Please report every line in the rows below that contains the word "This", copying each such line in full. Case counts.

[Data entries]
- - -
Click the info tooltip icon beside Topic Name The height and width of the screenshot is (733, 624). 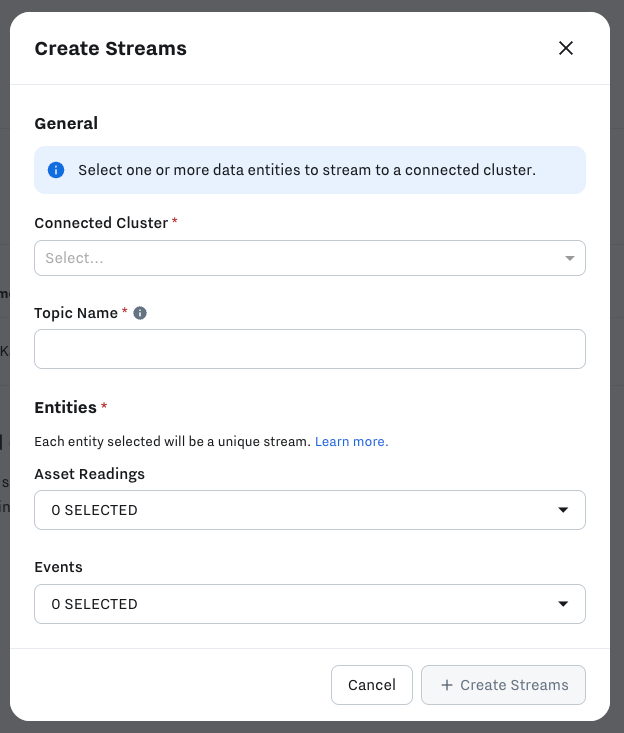(x=140, y=313)
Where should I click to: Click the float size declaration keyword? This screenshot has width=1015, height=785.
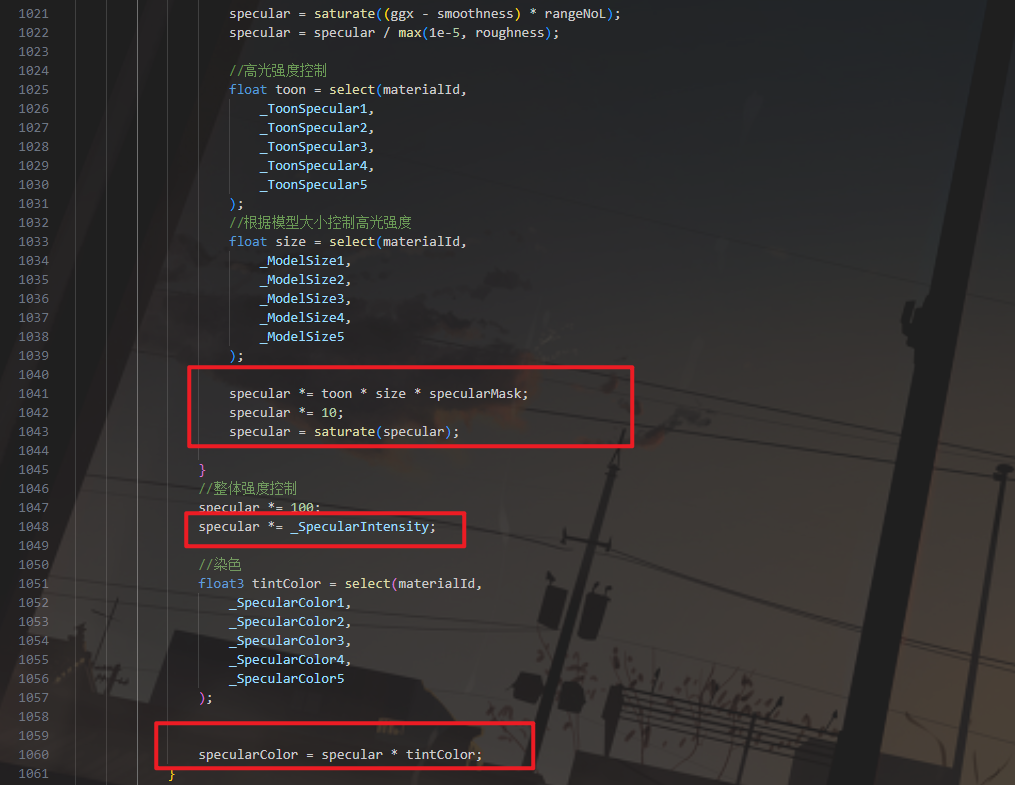click(247, 241)
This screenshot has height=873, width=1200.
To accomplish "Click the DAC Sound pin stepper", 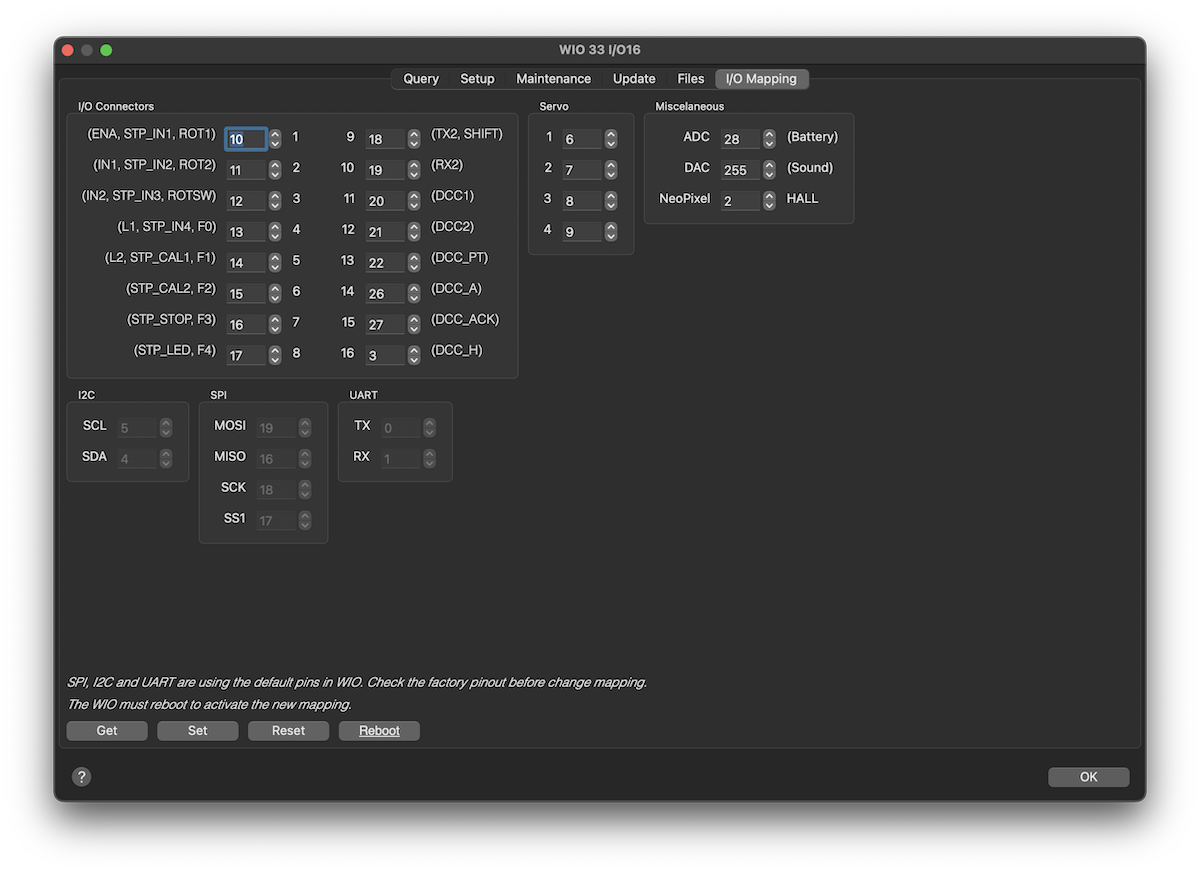I will pyautogui.click(x=769, y=169).
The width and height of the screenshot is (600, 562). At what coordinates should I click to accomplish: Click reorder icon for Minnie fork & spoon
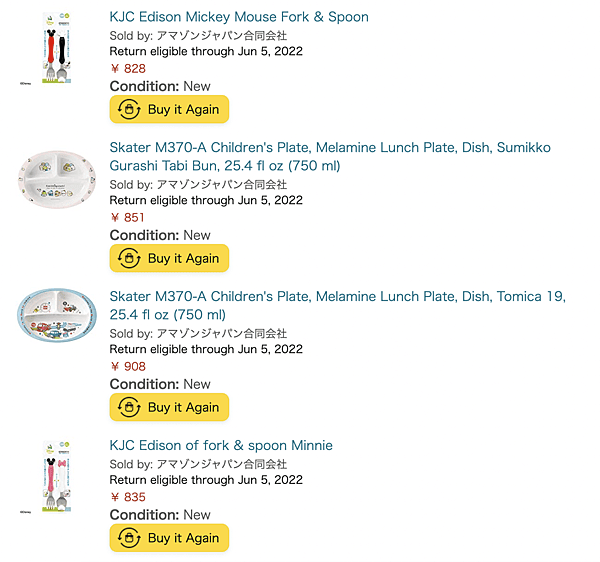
- - -
__Solved exercise__
Where should I click to: Click the float size declaration keyword? This screenshot has width=1015, height=785.
This screenshot has height=873, width=1200.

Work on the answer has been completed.